3. The table below is an extract of a dataset collected about abalone (a kind of mollusc). Researchers collected the following information about each specimen:1
Sex Male, Female, or Infant
Length (mm) longest shell measurement
Diameter (mm) perpendicular to length
Height (mm) with meat in shell
Whole weight (grams) whole abalone
Shucked weight (grams) weight of meat
Viscera weight (grams) gut weight (after bleeding)
Shell weight (grams) after being dried
Rings number of rings (can be used to estimate the mollusc’s age: adding 1.5 gives the age in years)
In this exercise, we will focus on the male abalones only. There are two versions of the dataset on Moodle: abalonesM1.dat, abalonesM2.dat. You will require both. Note that they no longer have a Sex column.
(a) Read in abalonesM1.dat. Produce diagnostic plots to visually ex- amine the plausibility of approximate multivariate normality in the data. Report the plots and briefly discuss any deviations from nor- mality or other issues you observe.
Read in abalonesM2.dat.

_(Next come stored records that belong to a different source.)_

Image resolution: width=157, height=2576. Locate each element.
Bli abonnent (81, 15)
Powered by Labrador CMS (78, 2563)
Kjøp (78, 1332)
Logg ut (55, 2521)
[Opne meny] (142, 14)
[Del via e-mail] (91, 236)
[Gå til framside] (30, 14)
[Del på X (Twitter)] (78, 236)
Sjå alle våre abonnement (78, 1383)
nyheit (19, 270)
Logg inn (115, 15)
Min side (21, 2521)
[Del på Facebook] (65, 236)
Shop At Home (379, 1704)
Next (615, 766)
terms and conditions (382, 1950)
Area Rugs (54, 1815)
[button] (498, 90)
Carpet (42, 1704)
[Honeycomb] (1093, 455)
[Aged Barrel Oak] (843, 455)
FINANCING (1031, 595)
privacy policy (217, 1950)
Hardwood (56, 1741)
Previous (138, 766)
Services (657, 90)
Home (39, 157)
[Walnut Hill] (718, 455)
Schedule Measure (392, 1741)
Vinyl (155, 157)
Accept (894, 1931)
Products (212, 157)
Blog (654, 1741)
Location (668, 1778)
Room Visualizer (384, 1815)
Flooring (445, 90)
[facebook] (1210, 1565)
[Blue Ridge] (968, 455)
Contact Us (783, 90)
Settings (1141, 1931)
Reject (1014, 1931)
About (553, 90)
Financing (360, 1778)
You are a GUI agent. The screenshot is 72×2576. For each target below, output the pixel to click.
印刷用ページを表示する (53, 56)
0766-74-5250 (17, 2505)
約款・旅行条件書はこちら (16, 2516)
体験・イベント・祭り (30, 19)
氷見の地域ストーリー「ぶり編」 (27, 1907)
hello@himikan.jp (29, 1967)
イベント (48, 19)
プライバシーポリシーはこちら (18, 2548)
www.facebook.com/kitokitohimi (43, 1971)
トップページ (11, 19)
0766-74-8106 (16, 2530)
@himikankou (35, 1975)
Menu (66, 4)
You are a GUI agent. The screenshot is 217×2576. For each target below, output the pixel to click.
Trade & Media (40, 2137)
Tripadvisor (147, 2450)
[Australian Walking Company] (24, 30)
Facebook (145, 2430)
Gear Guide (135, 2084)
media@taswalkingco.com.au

Use this dataset for the remainder of the exercise.
(b) Perform formal hypothesis tests of the hypothesis of multivariate normality using techniques discussed in lecture and lab.
1Warwick J. Nash, Tracy L. Sellers, Simon R. Talbot, Andrew J. Cawthorn and Wes B. Ford (1994) "The Population Biology of Abalone (Haliotis species) in Tasmania. I. Blacklip Abalone (H. rubra) from the North Coast and Islands of Bass Strait", Sea Fisheries Division, Technical Report No. 48 (ISSN 1034-3288)
Retrieved from the UCI Machine Learning Repository (https://archive.ics.uci.edu/ml/ datasets/abalone).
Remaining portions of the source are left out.